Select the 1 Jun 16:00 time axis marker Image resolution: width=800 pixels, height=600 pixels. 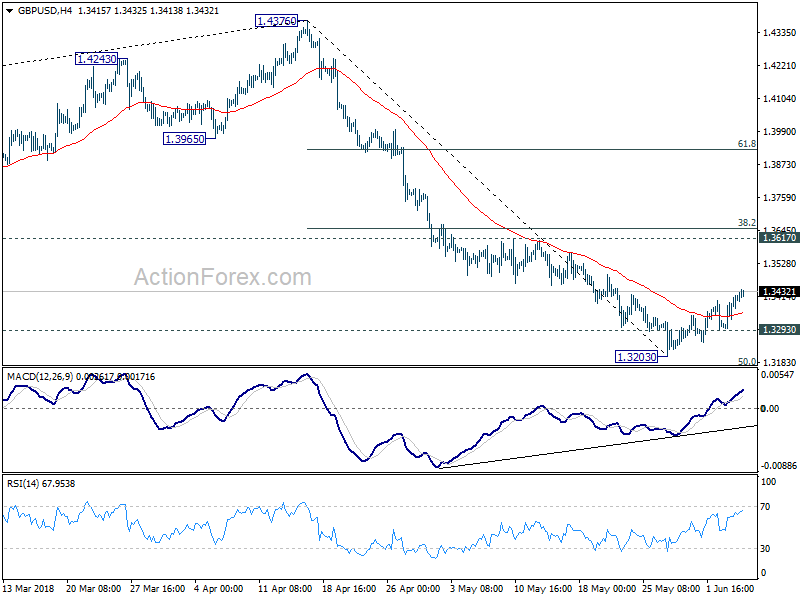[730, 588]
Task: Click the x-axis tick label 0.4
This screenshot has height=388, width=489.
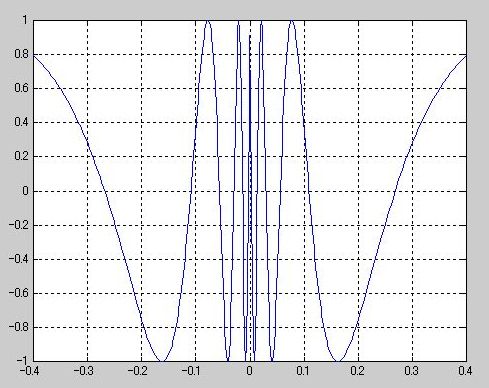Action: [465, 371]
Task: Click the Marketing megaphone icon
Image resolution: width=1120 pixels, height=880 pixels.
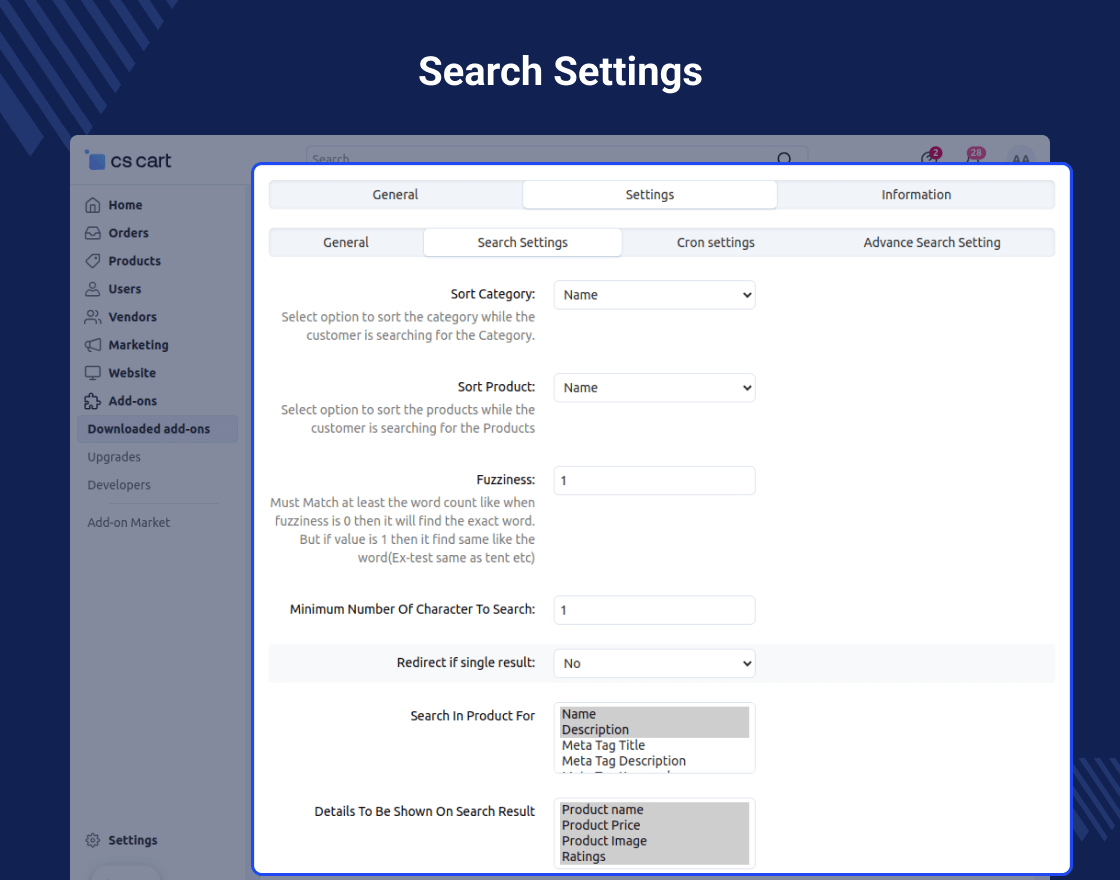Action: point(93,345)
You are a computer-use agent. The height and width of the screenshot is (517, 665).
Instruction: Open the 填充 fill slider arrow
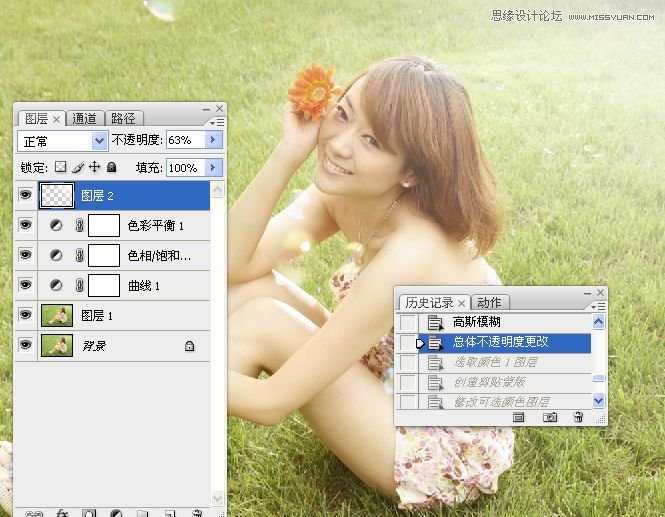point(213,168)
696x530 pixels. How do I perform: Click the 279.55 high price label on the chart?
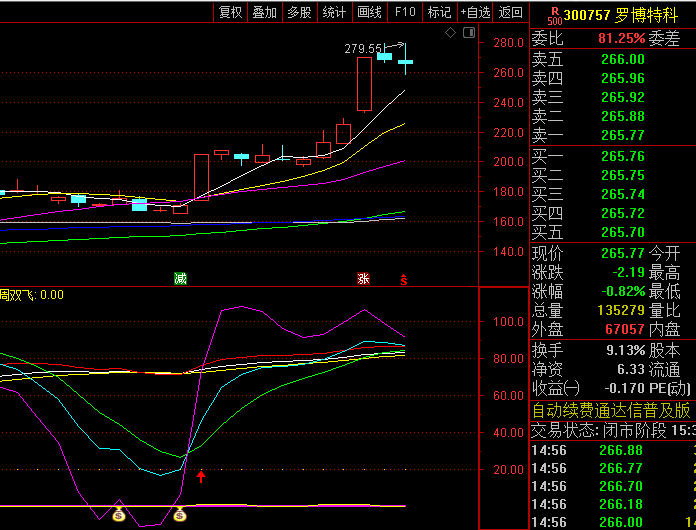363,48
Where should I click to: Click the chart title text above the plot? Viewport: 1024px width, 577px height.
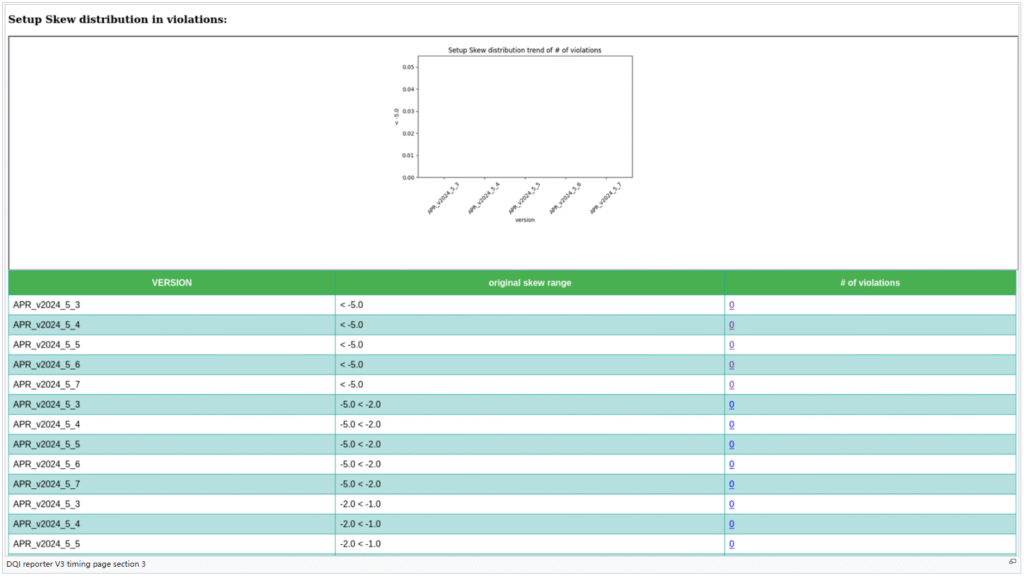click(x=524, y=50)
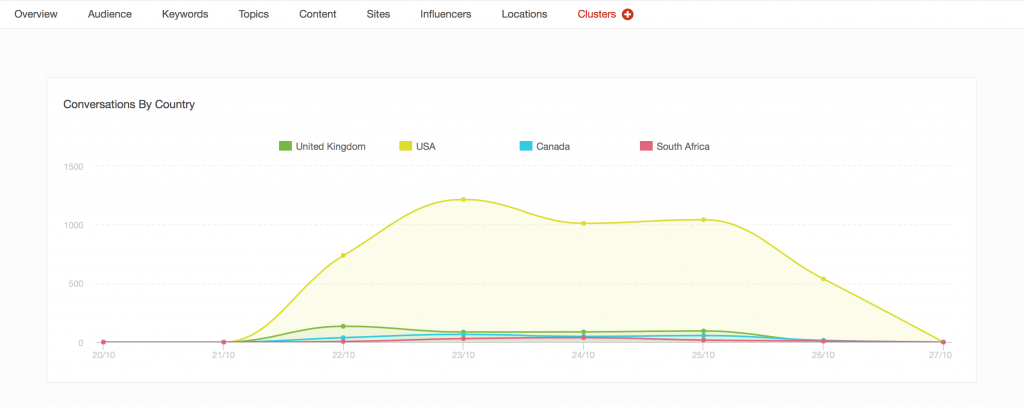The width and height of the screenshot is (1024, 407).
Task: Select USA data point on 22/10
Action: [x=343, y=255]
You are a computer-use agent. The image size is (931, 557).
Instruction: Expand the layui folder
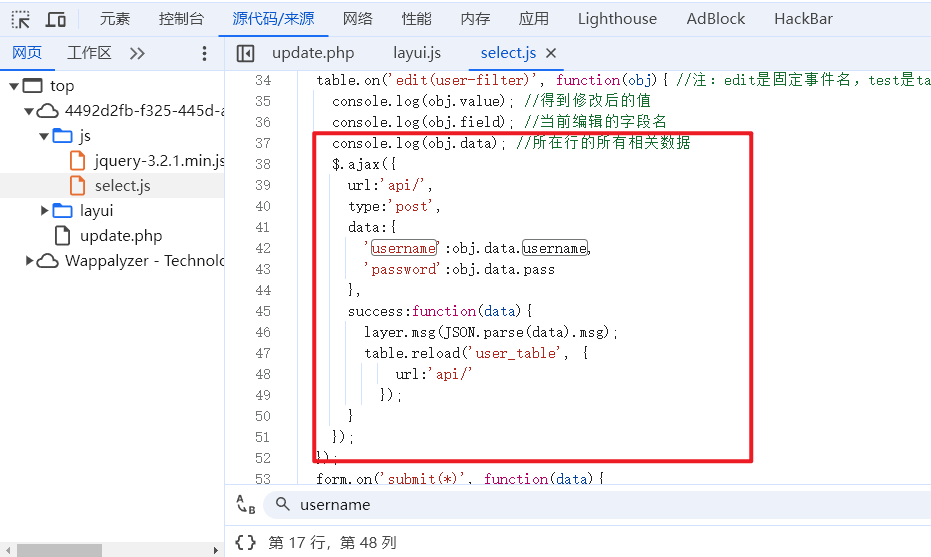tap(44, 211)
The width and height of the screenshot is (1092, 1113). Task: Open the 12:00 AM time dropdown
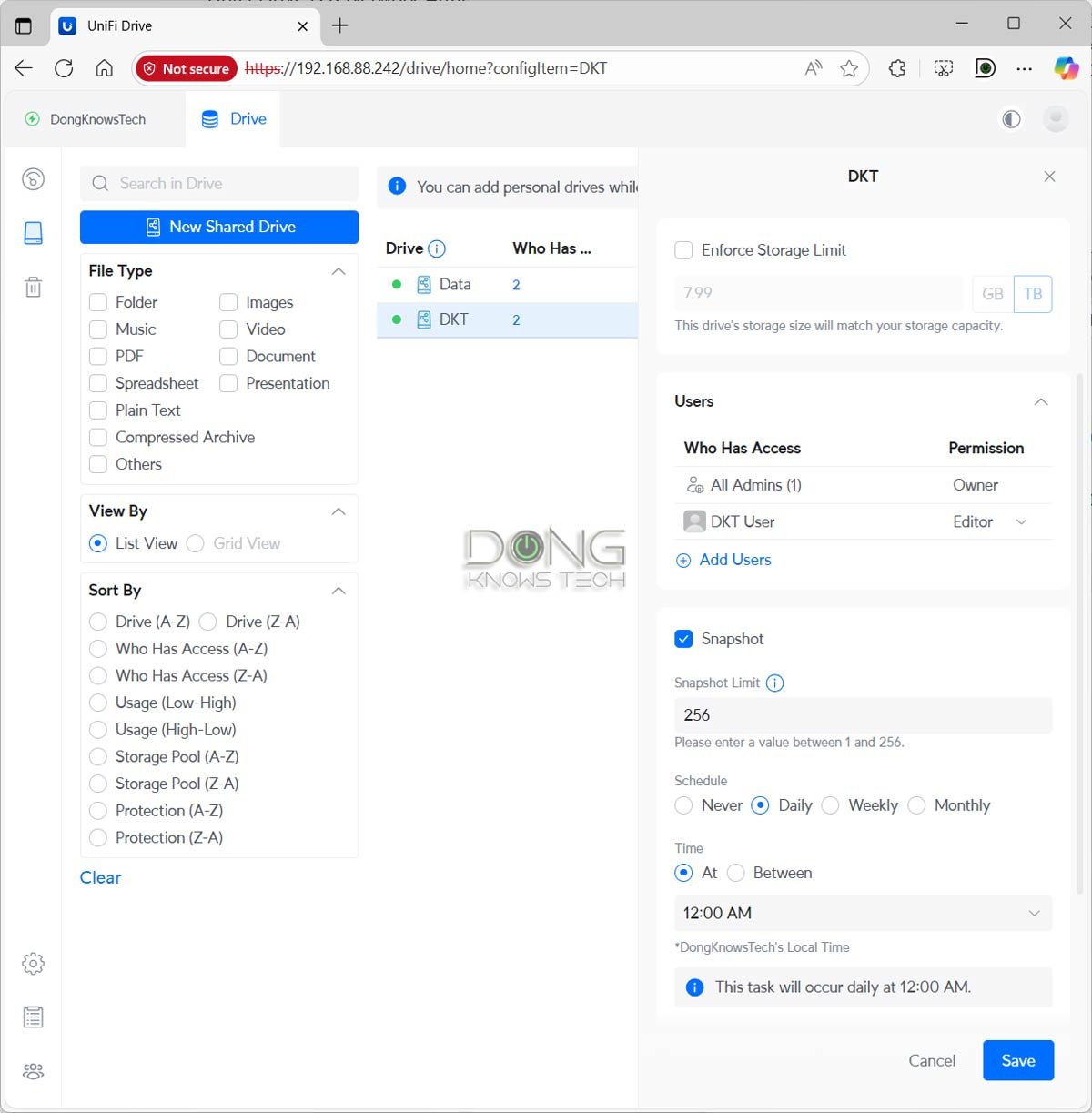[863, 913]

● **Stated problem**
Can you copy out the entries from the line containing "You are a computer-use agent. The image" through the end of the entries, both ends included and exactly as they stand, but with the pictures left out?

● **Task output**
You are a computer-use agent. The image size is (931, 557).
Instruction: Expand the layui folder
tap(44, 211)
The width and height of the screenshot is (1092, 1113). Task: Open the 12:00 AM time dropdown
[863, 913]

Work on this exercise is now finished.